== Segment start ==

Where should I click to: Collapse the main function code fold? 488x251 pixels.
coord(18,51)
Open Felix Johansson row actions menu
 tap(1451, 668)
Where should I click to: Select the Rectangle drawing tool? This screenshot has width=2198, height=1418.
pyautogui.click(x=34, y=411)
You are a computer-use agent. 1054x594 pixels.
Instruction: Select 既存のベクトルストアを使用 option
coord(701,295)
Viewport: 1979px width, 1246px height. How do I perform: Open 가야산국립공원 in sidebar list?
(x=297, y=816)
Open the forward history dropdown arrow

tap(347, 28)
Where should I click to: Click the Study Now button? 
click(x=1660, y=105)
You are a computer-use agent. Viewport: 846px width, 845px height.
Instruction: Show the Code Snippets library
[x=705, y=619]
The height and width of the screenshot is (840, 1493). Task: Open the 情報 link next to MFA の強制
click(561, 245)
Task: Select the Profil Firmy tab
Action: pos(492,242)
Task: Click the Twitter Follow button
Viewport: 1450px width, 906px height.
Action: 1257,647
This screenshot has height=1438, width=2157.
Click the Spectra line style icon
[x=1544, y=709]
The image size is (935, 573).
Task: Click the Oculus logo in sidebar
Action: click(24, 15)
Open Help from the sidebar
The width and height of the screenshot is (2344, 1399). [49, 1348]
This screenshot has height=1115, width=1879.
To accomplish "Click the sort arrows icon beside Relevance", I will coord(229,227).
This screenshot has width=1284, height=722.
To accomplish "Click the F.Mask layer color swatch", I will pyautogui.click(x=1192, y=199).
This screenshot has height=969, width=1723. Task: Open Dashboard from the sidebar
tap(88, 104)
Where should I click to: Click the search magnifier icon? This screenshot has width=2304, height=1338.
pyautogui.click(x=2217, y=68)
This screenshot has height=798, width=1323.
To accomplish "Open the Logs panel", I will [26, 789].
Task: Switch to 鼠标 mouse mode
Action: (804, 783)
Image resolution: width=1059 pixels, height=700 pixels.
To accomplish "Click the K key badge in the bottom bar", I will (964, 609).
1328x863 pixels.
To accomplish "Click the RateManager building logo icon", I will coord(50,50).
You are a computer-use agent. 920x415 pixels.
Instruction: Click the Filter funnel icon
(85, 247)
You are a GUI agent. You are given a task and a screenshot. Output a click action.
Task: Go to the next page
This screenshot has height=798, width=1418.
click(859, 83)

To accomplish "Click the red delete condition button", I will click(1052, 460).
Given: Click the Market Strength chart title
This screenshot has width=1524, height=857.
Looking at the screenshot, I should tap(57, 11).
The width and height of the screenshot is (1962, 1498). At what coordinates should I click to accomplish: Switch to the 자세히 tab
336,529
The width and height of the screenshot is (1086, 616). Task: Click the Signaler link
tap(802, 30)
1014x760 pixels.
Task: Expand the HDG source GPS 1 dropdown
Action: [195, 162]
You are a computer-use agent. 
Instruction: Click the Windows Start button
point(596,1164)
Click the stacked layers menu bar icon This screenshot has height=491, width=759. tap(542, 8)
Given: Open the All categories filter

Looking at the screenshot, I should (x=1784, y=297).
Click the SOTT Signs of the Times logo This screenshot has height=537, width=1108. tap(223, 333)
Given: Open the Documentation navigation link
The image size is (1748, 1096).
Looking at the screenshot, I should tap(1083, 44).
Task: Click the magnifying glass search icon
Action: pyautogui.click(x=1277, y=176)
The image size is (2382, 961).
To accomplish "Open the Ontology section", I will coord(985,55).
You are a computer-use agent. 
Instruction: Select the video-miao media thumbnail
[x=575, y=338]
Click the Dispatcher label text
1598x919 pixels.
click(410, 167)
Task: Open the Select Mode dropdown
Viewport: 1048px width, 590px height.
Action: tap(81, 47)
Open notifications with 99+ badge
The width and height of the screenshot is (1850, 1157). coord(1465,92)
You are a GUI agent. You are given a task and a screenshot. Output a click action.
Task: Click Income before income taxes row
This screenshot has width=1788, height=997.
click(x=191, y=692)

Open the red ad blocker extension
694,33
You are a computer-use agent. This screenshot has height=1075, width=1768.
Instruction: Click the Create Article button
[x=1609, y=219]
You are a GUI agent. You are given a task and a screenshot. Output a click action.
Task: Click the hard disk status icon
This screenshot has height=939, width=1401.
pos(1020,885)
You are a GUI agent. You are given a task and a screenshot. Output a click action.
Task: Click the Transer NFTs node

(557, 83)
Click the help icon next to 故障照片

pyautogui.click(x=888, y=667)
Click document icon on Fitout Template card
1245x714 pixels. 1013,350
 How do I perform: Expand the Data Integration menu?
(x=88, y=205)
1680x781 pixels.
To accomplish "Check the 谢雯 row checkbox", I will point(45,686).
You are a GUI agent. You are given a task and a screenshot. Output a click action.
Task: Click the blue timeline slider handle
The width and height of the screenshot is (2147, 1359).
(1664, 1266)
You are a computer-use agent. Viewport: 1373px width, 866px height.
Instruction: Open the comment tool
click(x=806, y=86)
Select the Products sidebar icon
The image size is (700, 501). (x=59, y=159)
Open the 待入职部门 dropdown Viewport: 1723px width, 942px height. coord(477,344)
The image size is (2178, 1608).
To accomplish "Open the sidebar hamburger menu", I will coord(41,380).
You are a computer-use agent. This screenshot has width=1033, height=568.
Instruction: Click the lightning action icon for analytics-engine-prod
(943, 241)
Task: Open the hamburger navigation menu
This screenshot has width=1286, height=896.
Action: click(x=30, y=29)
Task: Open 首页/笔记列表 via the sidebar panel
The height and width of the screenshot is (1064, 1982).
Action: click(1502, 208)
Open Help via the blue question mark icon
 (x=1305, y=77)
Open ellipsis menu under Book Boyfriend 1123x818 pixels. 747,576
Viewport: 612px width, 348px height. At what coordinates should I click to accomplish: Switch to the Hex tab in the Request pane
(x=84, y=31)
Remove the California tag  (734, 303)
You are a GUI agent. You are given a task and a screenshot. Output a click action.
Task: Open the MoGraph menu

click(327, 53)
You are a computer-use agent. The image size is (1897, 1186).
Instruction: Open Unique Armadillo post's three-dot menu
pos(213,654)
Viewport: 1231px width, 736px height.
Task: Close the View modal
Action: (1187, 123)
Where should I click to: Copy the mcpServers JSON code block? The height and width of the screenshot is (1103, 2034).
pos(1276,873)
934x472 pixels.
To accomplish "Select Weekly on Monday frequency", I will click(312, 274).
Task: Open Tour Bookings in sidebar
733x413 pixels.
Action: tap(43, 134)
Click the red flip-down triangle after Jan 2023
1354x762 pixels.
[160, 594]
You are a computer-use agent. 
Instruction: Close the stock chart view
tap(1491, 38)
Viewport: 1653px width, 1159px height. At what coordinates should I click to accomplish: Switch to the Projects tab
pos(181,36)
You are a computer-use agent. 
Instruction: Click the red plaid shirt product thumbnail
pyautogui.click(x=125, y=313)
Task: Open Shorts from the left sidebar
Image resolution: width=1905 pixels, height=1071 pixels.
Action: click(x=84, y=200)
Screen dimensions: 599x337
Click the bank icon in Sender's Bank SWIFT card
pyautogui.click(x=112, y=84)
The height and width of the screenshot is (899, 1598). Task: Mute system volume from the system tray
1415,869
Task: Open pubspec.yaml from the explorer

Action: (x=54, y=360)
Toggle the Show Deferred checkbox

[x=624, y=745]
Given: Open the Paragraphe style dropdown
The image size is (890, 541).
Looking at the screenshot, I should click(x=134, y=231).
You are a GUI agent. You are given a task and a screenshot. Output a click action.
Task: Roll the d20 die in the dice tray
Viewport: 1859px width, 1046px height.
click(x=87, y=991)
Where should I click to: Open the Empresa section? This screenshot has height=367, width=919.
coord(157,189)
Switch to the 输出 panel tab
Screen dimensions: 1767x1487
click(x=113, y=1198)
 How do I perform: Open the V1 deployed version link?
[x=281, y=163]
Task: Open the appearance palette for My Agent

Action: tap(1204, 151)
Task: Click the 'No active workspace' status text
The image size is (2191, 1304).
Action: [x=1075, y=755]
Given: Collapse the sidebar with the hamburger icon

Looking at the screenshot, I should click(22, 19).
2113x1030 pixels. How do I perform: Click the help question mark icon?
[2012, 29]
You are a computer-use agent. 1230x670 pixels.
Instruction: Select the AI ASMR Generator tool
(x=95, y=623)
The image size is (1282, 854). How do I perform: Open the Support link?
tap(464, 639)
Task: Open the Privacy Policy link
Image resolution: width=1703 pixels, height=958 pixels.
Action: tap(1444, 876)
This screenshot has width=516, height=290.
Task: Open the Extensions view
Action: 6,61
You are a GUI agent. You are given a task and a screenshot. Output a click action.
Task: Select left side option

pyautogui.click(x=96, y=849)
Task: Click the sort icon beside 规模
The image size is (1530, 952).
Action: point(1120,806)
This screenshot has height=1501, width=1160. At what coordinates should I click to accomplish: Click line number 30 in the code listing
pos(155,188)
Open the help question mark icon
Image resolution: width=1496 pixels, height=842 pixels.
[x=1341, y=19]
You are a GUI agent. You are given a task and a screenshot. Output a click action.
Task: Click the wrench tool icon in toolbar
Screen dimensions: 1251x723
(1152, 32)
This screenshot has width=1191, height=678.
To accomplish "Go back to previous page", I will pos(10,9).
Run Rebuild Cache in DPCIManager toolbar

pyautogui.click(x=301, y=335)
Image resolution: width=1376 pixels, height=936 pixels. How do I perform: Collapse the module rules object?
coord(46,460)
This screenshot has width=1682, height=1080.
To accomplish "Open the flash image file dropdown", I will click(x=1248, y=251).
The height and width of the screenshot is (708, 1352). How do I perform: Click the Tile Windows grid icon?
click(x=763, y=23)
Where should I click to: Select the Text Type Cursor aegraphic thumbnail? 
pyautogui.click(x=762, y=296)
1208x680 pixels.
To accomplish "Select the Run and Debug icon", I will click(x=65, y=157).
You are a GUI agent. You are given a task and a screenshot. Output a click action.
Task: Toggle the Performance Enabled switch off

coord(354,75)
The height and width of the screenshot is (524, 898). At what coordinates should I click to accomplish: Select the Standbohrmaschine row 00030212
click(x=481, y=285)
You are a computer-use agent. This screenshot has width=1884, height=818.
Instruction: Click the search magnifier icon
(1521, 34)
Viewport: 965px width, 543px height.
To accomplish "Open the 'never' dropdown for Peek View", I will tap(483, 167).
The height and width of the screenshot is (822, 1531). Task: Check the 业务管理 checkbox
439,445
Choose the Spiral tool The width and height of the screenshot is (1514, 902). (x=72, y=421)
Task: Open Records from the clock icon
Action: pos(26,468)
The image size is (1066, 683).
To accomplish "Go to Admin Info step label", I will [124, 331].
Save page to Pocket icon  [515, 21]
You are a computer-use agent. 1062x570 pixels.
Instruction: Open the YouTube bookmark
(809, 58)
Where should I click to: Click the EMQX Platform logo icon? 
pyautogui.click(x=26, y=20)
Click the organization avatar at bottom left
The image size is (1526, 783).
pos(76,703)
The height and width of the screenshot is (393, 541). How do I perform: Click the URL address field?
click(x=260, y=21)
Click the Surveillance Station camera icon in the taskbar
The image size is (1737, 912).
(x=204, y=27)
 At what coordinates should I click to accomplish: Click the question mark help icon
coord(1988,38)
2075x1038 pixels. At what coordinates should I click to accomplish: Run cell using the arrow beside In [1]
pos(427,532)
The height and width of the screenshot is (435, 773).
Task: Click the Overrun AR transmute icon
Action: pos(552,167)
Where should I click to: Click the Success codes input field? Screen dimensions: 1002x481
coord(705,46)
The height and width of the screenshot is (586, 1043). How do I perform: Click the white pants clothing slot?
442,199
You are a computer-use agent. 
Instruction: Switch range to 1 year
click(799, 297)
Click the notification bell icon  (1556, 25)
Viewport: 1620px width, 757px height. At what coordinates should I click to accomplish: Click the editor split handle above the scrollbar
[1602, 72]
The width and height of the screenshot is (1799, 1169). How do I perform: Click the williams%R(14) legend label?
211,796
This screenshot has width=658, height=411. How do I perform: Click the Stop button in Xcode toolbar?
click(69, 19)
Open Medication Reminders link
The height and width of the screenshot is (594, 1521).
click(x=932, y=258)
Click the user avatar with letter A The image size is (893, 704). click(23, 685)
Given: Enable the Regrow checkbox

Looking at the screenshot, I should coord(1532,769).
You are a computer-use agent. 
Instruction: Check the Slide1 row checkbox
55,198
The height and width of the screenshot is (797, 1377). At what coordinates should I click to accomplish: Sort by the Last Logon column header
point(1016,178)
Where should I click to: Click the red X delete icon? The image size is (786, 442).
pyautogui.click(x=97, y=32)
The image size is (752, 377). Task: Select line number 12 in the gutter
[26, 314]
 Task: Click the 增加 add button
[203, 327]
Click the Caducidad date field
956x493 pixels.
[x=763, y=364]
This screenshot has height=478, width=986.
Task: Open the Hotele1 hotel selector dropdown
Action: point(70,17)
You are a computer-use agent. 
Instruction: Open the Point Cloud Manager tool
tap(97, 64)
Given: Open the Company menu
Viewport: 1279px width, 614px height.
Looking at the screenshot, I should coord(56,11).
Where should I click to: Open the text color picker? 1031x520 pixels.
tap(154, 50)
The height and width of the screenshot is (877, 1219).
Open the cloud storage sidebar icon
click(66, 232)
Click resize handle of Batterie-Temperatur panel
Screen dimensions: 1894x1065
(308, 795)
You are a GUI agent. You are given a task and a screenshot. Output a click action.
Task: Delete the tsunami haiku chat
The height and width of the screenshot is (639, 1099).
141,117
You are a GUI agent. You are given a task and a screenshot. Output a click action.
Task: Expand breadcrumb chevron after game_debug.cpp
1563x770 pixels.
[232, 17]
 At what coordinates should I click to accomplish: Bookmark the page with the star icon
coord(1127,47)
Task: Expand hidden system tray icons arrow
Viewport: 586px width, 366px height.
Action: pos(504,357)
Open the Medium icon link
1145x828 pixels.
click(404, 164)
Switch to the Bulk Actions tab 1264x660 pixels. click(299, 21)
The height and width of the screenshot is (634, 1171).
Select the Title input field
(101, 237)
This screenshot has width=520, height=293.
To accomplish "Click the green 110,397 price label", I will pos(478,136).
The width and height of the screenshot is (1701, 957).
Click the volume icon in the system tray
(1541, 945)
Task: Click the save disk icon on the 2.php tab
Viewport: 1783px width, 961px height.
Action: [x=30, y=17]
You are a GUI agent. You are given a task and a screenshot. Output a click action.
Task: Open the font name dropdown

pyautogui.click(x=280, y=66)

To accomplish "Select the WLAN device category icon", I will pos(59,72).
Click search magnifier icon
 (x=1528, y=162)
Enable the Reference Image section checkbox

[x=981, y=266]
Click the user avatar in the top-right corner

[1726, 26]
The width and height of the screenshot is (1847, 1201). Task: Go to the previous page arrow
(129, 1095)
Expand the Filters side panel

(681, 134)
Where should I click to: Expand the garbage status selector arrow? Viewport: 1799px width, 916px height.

== Segment end ==

» The task:
Having output the line that contains "This screenshot has height=1438, width=2157.", stop. Every line before it, back to the first line of the data, must be reproduced exactly.

» Finished task:
Where should I click to: Collapse the main function code fold? 488x251 pixels.
coord(18,51)
Open Felix Johansson row actions menu
 tap(1451, 668)
Where should I click to: Select the Rectangle drawing tool? This screenshot has width=2198, height=1418.
pyautogui.click(x=34, y=411)
You are a computer-use agent. 1054x594 pixels.
Instruction: Select 既存のベクトルストアを使用 option
coord(701,295)
Viewport: 1979px width, 1246px height. How do I perform: Open 가야산국립공원 in sidebar list?
(x=297, y=816)
Open the forward history dropdown arrow

tap(347, 28)
Where should I click to: Click the Study Now button? 
click(x=1660, y=105)
You are a computer-use agent. Viewport: 846px width, 845px height.
Instruction: Show the Code Snippets library
[x=705, y=619]
The height and width of the screenshot is (840, 1493). Task: Open the 情報 link next to MFA の強制
click(561, 245)
Task: Select the Profil Firmy tab
Action: pos(492,242)
Task: Click the Twitter Follow button
Viewport: 1450px width, 906px height.
Action: 1257,647
This screenshot has height=1438, width=2157.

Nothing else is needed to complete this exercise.